Vous voyez, chers cinéastes, c'est possible qu'un film d'auteur engrange plus de 1 million aux tourniquets et qu'il séduise l'Académie.

Pas besoin de toujours se rouler dans la douleur pour fabriquer des oeuvres de qualité. La réalisatrice Léa Pool a d'ailleurs chaleureusement salué le public qui a encouragé ses religieuses.

Autre constat: le cinéma québécois fait beaucoup plus de place à la diversité culturelle que la télévision. Producteurs de téléséries, on prend des notes ici.

Au rayon des remerciements, peu de grands frissons. Le discours qui a suscité le plus de réactions a été celui du documentariste Patricio Henríquez, qui a rabroué la présidente du Front national, Marine Le Pen.

Sinon, l'émotion des lauréats était loin d'être contagieuse. Céline Bonnier a eu beau dire «chus ben énervée» au micro, mettons que ça ne transparaissait pas dans nos salons.

Comme ont sûrement soupiré Stephane et Pénélope, enfin, c'est fini.

Retour de Trogi-Morissette

Ricardo Trogi et Louis Morissette ont fait équipe sur Le mirage, film populaire qui a été boudé dimanche soir. Peu importe. Le cinéaste et le producteur de KOTV poursuivront leur association professionnelle dans une nouvelle télésérie destinée à Radio-Canada, dont les textes ont été pondus par l'humoriste Kim Lizotte.

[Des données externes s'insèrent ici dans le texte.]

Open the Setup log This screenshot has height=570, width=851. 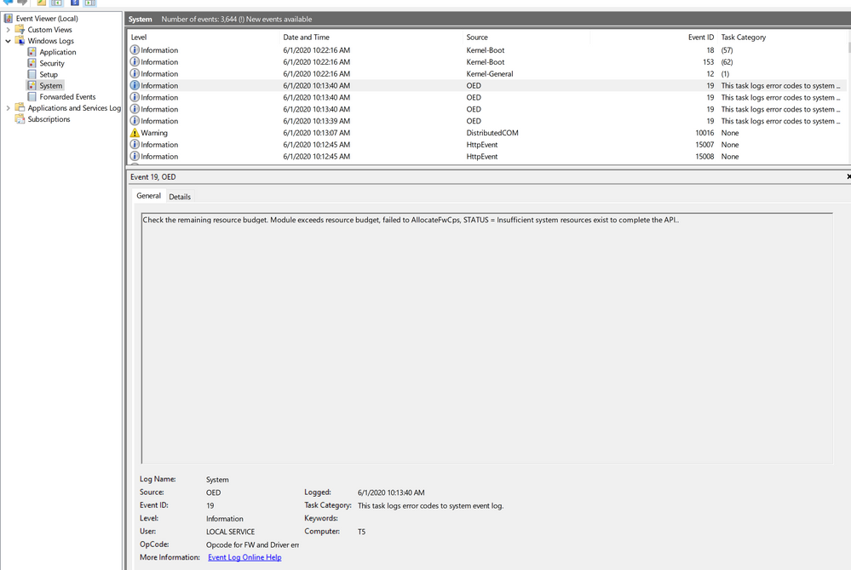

Cette comédie, que mes taupes décrivent comme le «Girls du Québec», s'appelle Les Simone. On y vise, un peu comme Like-moi à Télé-Québec, la génération Y, clientèle que tous les diffuseurs s'arrachent. Le tournage démarrera très bientôt.

Selon mes espions, Radio-Canada dévoilera la distribution complète des Simone demain après-midi. Votre rapporteur officiel, le père Ovide des temps modernes, y sera, bien évidemment.